Render the records as a numbered list, starting at the first line of the records and ending with, and including, the line that contains "pos(312,200)". Omit blank lines and leave the pictures out of the answer.

_Records provided_
************

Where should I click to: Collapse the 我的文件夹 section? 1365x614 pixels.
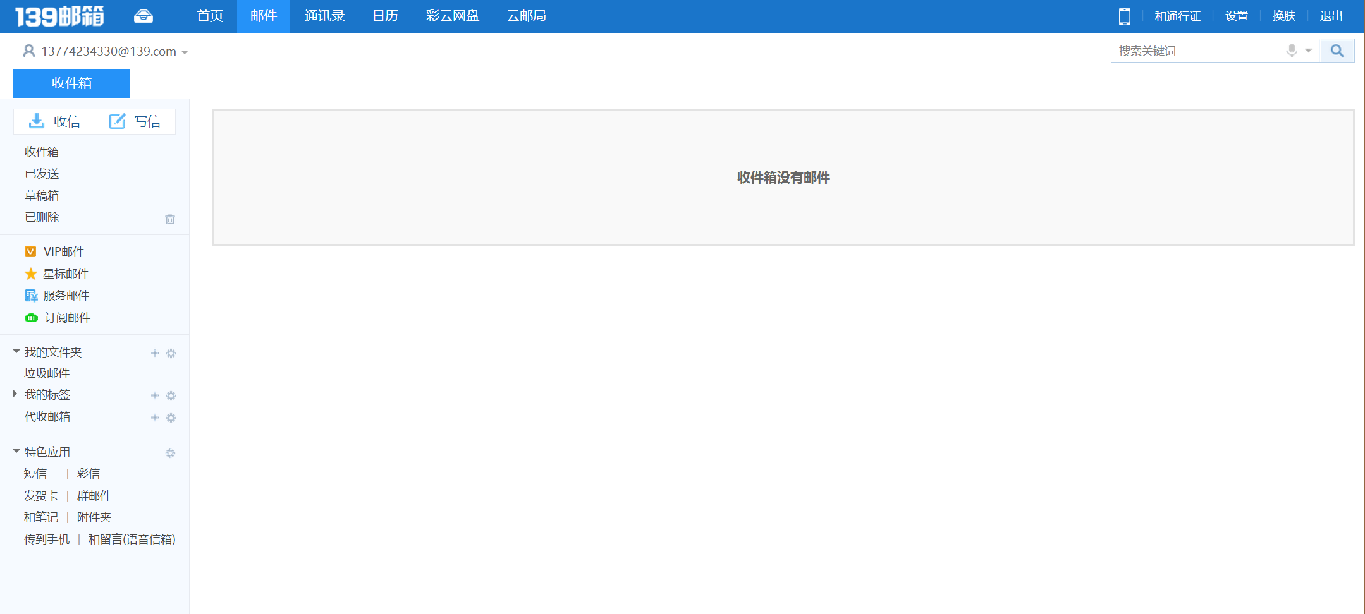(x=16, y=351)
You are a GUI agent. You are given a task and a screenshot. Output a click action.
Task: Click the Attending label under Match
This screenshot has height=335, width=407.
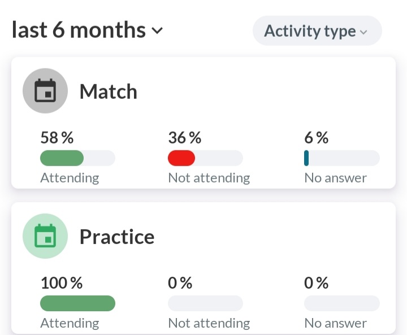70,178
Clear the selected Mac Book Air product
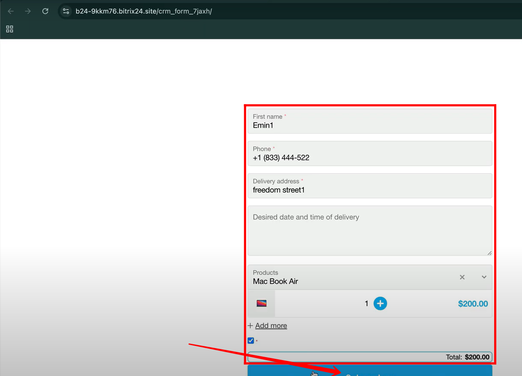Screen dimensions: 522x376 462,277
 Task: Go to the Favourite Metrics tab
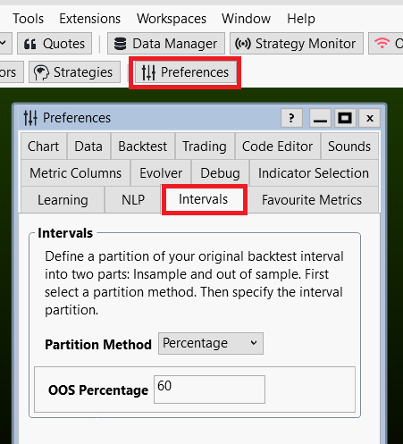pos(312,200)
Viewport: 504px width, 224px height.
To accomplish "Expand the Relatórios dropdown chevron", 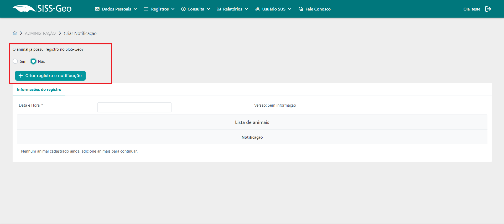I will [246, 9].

************

_Worked answer_
1. Where should I click to: Collapse the 我的文件夹 section? 1365x614 pixels.
2. (x=16, y=351)
3. You are a GUI agent. You are given a task and a screenshot. Output a click action.
4. Task: Click the Attending label under Match
5. This screenshot has height=335, width=407.
6. 70,178
7. Clear the selected Mac Book Air product
8. Screen dimensions: 522x376 462,277
9.  Task: Go to the Favourite Metrics tab
10. pos(312,200)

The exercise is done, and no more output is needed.